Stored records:
------

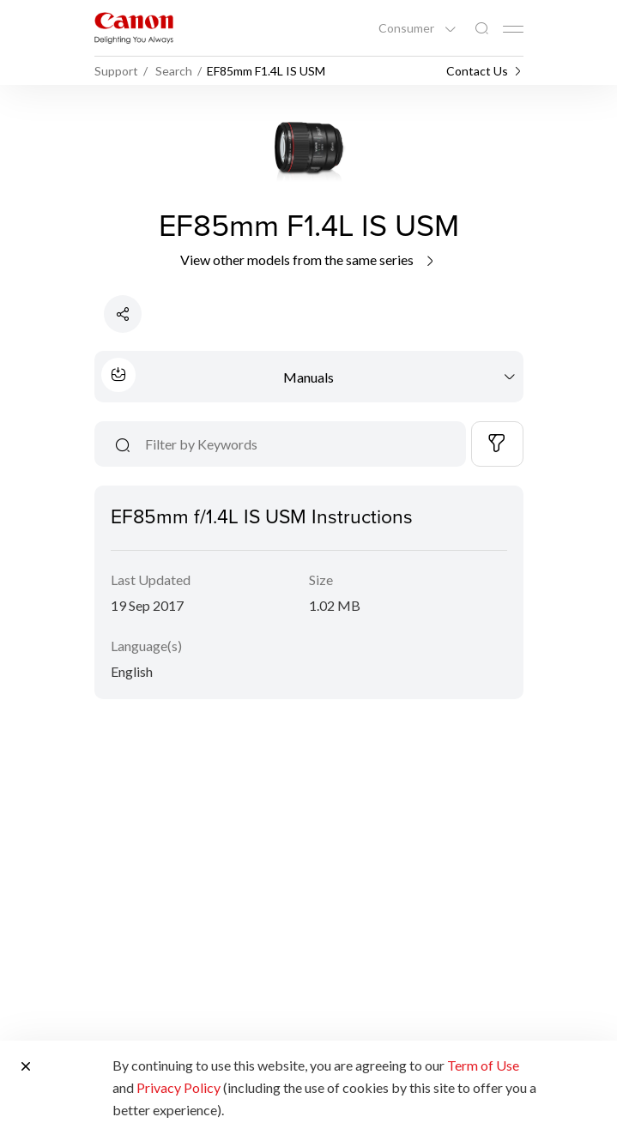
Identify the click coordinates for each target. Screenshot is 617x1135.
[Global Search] (481, 28)
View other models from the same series (308, 259)
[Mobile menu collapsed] (513, 29)
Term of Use (483, 1065)
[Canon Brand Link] (133, 28)
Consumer (407, 28)
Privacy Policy (178, 1087)
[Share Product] (123, 314)
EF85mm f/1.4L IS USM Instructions (262, 515)
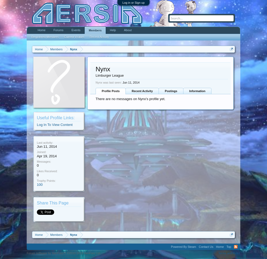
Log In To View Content (55, 125)
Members (95, 30)
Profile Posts (111, 91)
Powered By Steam (183, 246)
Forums (58, 30)
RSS (236, 247)
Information (197, 91)
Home (41, 30)
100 (40, 185)
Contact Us (206, 246)
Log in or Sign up (133, 2)
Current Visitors (74, 37)
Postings (171, 91)
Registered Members (45, 37)
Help (113, 30)
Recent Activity (142, 91)
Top (228, 246)
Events (76, 30)
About (128, 30)
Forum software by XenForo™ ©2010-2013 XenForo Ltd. (64, 253)
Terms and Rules (229, 253)
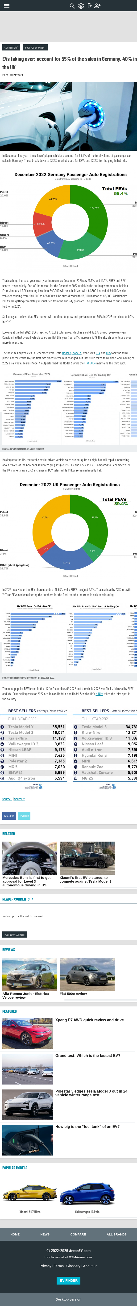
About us (90, 1266)
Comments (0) (11, 47)
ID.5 (108, 353)
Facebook (9, 815)
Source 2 (19, 799)
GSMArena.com (80, 1257)
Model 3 (66, 353)
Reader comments (18, 899)
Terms (59, 1266)
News (45, 1234)
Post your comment (35, 47)
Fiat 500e (90, 363)
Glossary (73, 1266)
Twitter (24, 815)
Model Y (76, 353)
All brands (117, 1234)
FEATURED (9, 1011)
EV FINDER (69, 1280)
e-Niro (99, 694)
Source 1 (7, 799)
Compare (78, 1234)
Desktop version (68, 1299)
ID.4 (98, 353)
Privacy (45, 1266)
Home (15, 1234)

------

Please report each line of the material above that contains the word "View", copying every such line in full.

View other models from the same series (308, 259)
Log In To View Content (55, 125)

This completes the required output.